This is the nuts and bolts of how S·BI·RT will actually happen at your specific site:
- How exactly will the screening occur? On paper? On a tablet?
- Who does the screening? MA? RN? Provider?
- When and where is the screening done? During the visit in the exam room? Before the visit in the waiting room?
- How is the screening documented in the EHR?
- Who is scoring the screening and how are the results of the screening reviewed?
- Who/How is next step determined? (BI? RT to behavioral health provider?)
|Purpose of Play 9||To determine the physical who, what, when, where and how of all S·BI·RT components.|
|Definitions||The flow is the logistics of the encounter and the entire S•BI•RT process. It identifies the roles and responsibilities of each staff person, in addition to the logistics of how and when screening, brief intervention, and/or referral to treatment is done and documented.|
|Team members||The entire team at each site needs to discuss and analyze flow, test the proposed flow with “walk-throughs,” and modify as necessary.|
|Measure(s)||Incorporation of new flow into daily practice. Depending on your practice setting, this may become part of your policies and procedures.|
- Map current flow for annual visits (or other visits at which screenings occur).

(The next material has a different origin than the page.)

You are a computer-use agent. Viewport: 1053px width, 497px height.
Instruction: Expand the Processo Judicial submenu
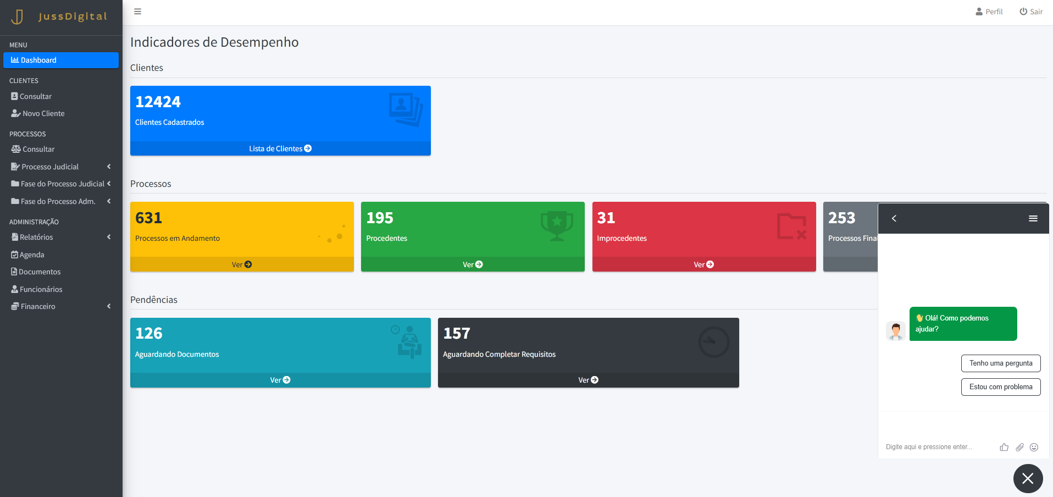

- Discuss what works and what doesn’t. How will your incorporation of S•BI•RT processes capitalize on what works well and become an opportunity for quality improvement?
- On another piece of paper, map out potential S•BI•RT flow – who can do what, when, where and how, and who can be responsible for what parts? Examples of flow charts are available in Appendix R.
- Screening should be done before the visit in a place that provides privacy.
- Walk through as a mock patient to test the potential S•BI•RT flow as the initial Plan-Do-Study-Act (PDSA) cycle.
- Then pilot with a subset – perhaps one provider team – do PDSA cycles, that is, trial how this will work and revise until it works as you need it to. Then set a target implementation date.
- Capitalize on multiple opportunities to educate all staff (See Play 14: Training) on the new flow until it is part of daily practice.
Keep In Mind
- The research base for the impact of Brief Intervention is that it is most effective when it is delivered by the healthcare practitioner (See Play 6: Brief Intervention).
- Embedding all S·BI·RT components into the EHR is optimal.
- Working from existing flow patterns and protocols as much as possible aids sustainability.